Joseph Coolidge to Nicholas P. Trist
|dear Nicholas—.||October 16.  Tuesday.|
I write to you at the particular desire of Mr Sparks, who has been for two years in vain trying to obtain copies of letters (5 or 6 in number.) written by Mr J. to Ledyard the traveller, in the years 1785., 1787. & 1788—: these have been promised him by Jefferson, but have never been recd—and I, then at last wrote to Peyton, in Richmond, giving extracts from J’s letter which I have seen, and begging him—P—to have copies made and instantly forwarded: Peyton writes me that there are no letters to be found, among Mr Jefferson’s, to Ledyard; but that must be a mistake; as Jeff. had referred to them, and even designated their number and date in a letter to Sparks!—The life of Ledyard is now in the press, and nearly all printed: it was one of the wishes of Mr Jefferson that it should be written; and, to effect this, he restored all of Ledyard’s letters to himself, to his family, many years ago—; he did not give copies of his own letters, because he doubtless thought that the originals had been preserved; which proves not to have been the case.Sparks in his conversation to-day, expressed a good deal of sorrow at the indifference and neglect of his letters in to Jefferson, but added that from his interview with yrself he thought well of you, and was sure that you would interest yrself in his behalf—; do, therefore, by the earliest possible oppty, let us have Copies of these letters: they cannot, as it is, be pubished in the body of the work and must come out on a flying sheet, to be afterwards inserted in the volume.I depend upon you to shew Sparks that all are not unwilling to acknowledge, by their Services, the kind interest he has ever taken in the family;—besides, it may be of use; his Review can essentially aid the publication of Mr J.’s work, when subscription papers are issued.
now—for one thing more—: old Willard has never recd from Capt. Perry the money for the clock, which he Sold him—: will you see that Brockenbrough, in paying Perry, reserves the amo. due to Willard, as he promised?—again—Walker, who was [. . .] mentioned from Cambridge, as a fit person for the vacant professorship, has been provisionally1 engaged, at a handsome salary, as teacher at Round Hill, Northampton; he tells me that his Bro. (now in Phila.) writes that Patterson has declined the offer of the Situation in Charlottesville; and advises him, Walker, to make application for it! He begs me to ask of you, confidentially, what his chance his is, and whether you recommend him to offer for the newly created post, to which he feels himself, and is thought by Mr Farrar, more competent than for the first.
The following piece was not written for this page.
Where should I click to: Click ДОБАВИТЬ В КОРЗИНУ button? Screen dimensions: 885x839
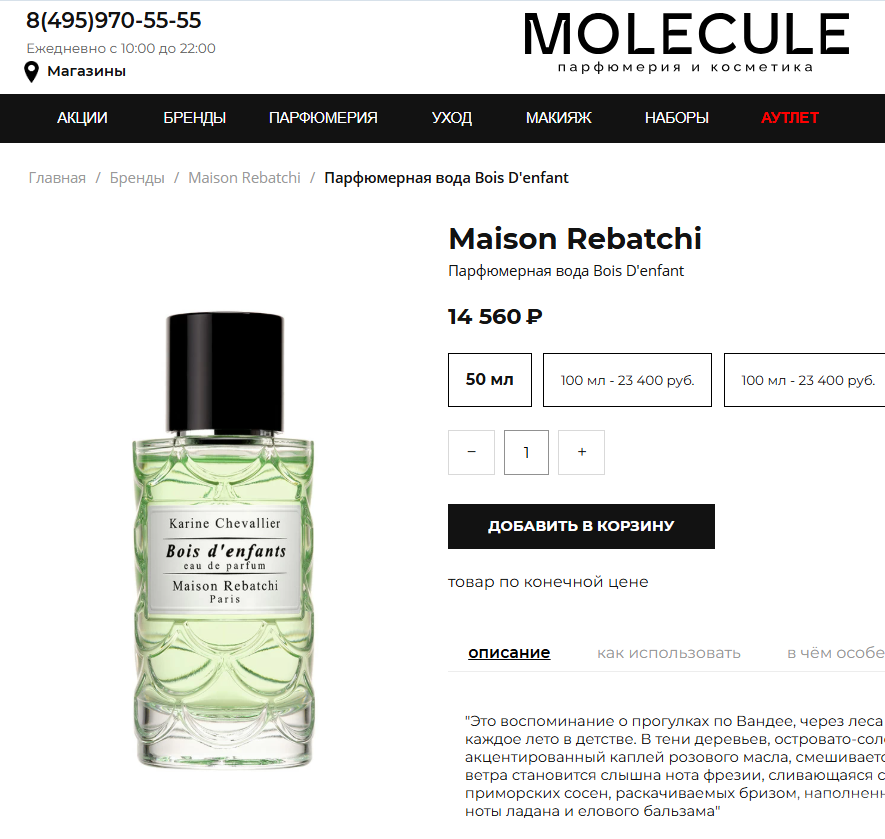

He is young, ardent, ambitious, used to government, and would work day & night, and has applied himself to these studies entirely, the last two years; and, in good measure, to the practical parts, Such as lecturing about application of steam, and, I believ[e] rail-roads &c. &c: In your letter about Sparks write also respec Walker, you may do it to me unreservedly, and rely on my discretion.
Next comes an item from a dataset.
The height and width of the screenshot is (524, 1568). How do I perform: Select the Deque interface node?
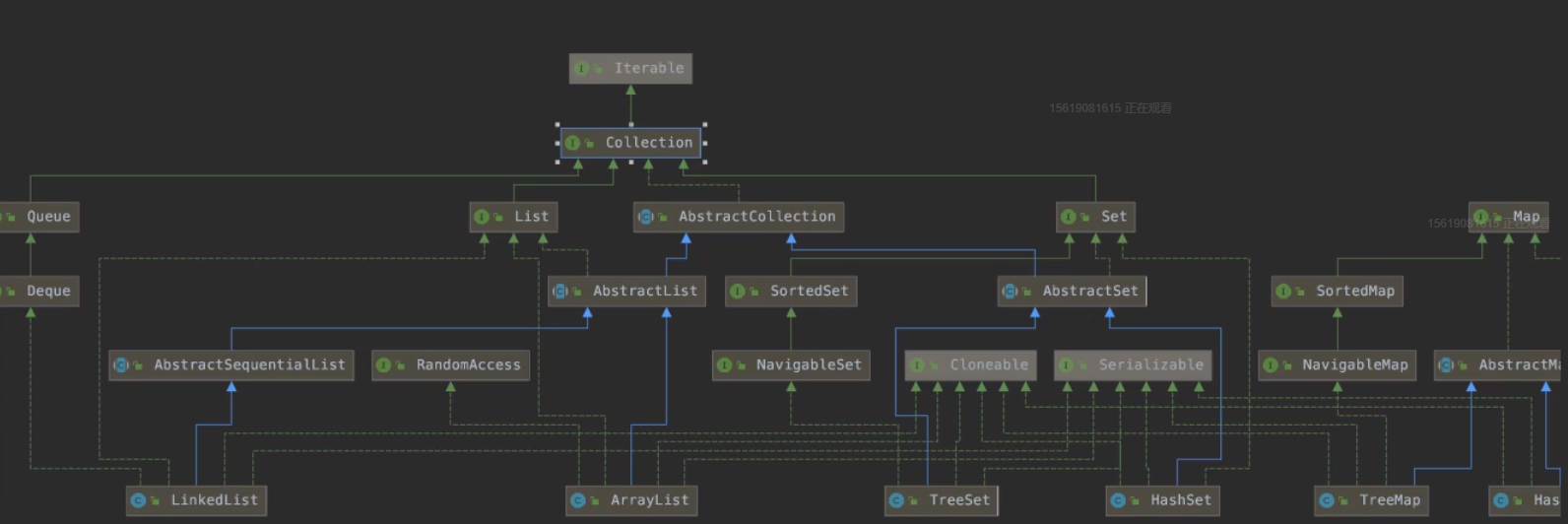pos(38,292)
and now for yourself—, the lamps are not yet Sent—: the reason is that a great variety of new patterns, and of various qualities, are hourly expected from London, and I have been waiting for them! yr. oil, and Cannister, are both ready, and will be sent with Jefferson’s paint the very moment the lamps are chosen.We are again in town, our little house is comfortable and elegant, and our winter will, I hope, be agreable. Mother and Tim are at Cambridge, most charmingly situated: the dearest wish of every heart at Monticello, and Edgehill, would be gratified, could you know the family, and see the apartment, and become acquainted with her friends, in Cambridge! the plan is that one of the three shall always be with us; Cornelia is now here; and, on her return, Tim, or her Mother, will follow; in this way all will be well: as for George, thought though I would not, knowingly, exaggerate, yet I fear that the simple description of his situation will Sound like extravagance to you: Suffice it, the school is of the first class—; the family of the highest respectability; the location admirable; and the boys of his own age—: his teacher speaks well of George; his complexion is clear, his eye radiant, and [. . .] movements happy—: blessed is the chance which places him [. . .] and no sacrifice but is worthily made in his behalf—. Often, dear Nicholas, do I wish for you;—with great delight would I welcome seeing you here; point out to you the many sources of happiness I enjoy, and feel assurd in sure of yr. Sympathy—! but, my paper is nearly covered, & it only leaves me room to add that all are well; that Cornelia is essentially improved Since her arrival—has invitations to 4 or 5 balls and Evening parties, this week, and that the approaching winter promises to recompense her for the desagrémens of the last.I hear that Gilmer is returned—what does he say of Boston?—he, however, saw but little, for he had but little time.
Capt Basil Hall, the Loo Choo man, and author of Journal of a Voyage to the Pacific &c, is in Boston, and writing a Book upon America: and no man in England possesses greater talent at observation and a greater view of Science and practical knowledge than He: if I could choose from all Europe a man to write about us, it should be Hall; his book will do infinite Service at home, and not a little here. It will correct prejudice [in] the one country and vanity in the other.
I hear that Mr Jones, of Phila. is a candidate for the new Professorship, but, they say, he is not fit for it.